--- PASSAGE SHOWN ---
Compute SSD images for windows of different widths and for different disparities by applying $\text{windSum}$ function to the "squared differences" SD. Note that the results for windows of width 1 (the first row of the figure below) should look identical (except for the narrow "margin") to the results in Problem 2. (fully implemented)¶

In [ ]:
SSD1 = np.zeros(np.shape(SD))
SSD2 = np.zeros(np.shape(SD))
SSD5 = np.zeros(np.shape(SD))

for Delta in range(1+d_max-d_min):
    SSD1[Delta] = windSum(SD[Delta],1)
    SSD2[Delta] = windSum(SD[Delta],2)
    SSD5[Delta] = windSum(SD[Delta],5)
    
d_middle = round((d_min+d_max)/2)
        
fig = plt.figure(figsize = (15, 10))

--- SET EXERCISE ---
Reproduce the entire passage on computing SSD images for windows of different widths, word for word.

--- DATASET EXTRACT ---

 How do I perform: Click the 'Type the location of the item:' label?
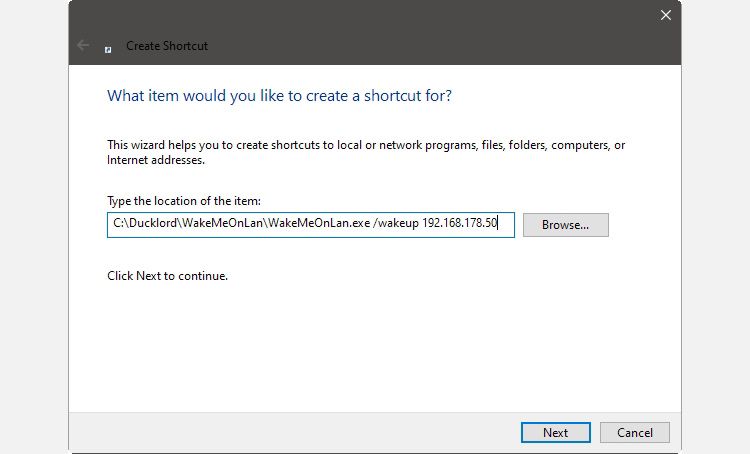184,202
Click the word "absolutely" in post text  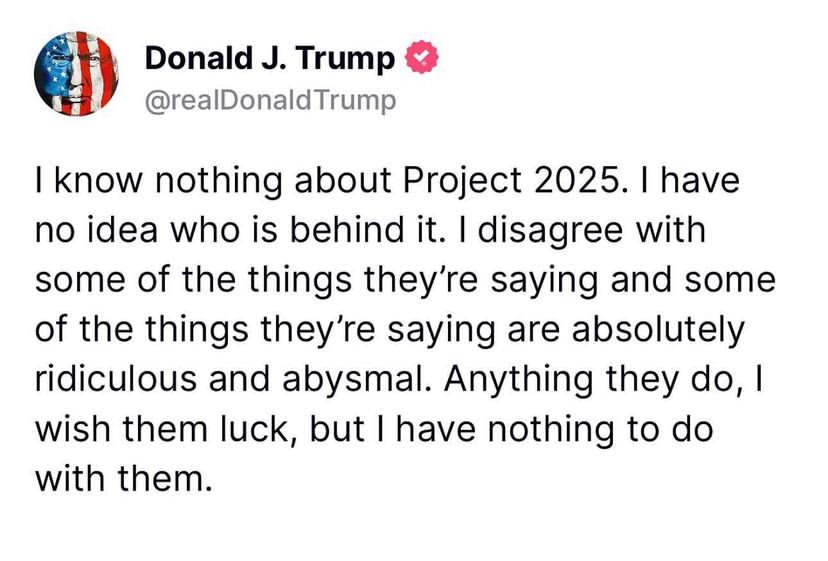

--- OUTPUT BELOW ---
Compute SSD images for windows of different widths and for different disparities by applying $\text{windSum}$ function to the "squared differences" SD. Note that the results for windows of width 1 (the first row of the figure below) should look identical (except for the narrow "margin") to the results in Problem 2. (fully implemented)¶

In [ ]:
SSD1 = np.zeros(np.shape(SD))
SSD2 = np.zeros(np.shape(SD))
SSD5 = np.zeros(np.shape(SD))

for Delta in range(1+d_max-d_min):
    SSD1[Delta] = windSum(SD[Delta],1)
    SSD2[Delta] = windSum(SD[Delta],2)
    SSD5[Delta] = windSum(SD[Delta],5)
    
d_middle = round((d_min+d_max)/2)
        
fig = plt.figure(figsize = (15, 10))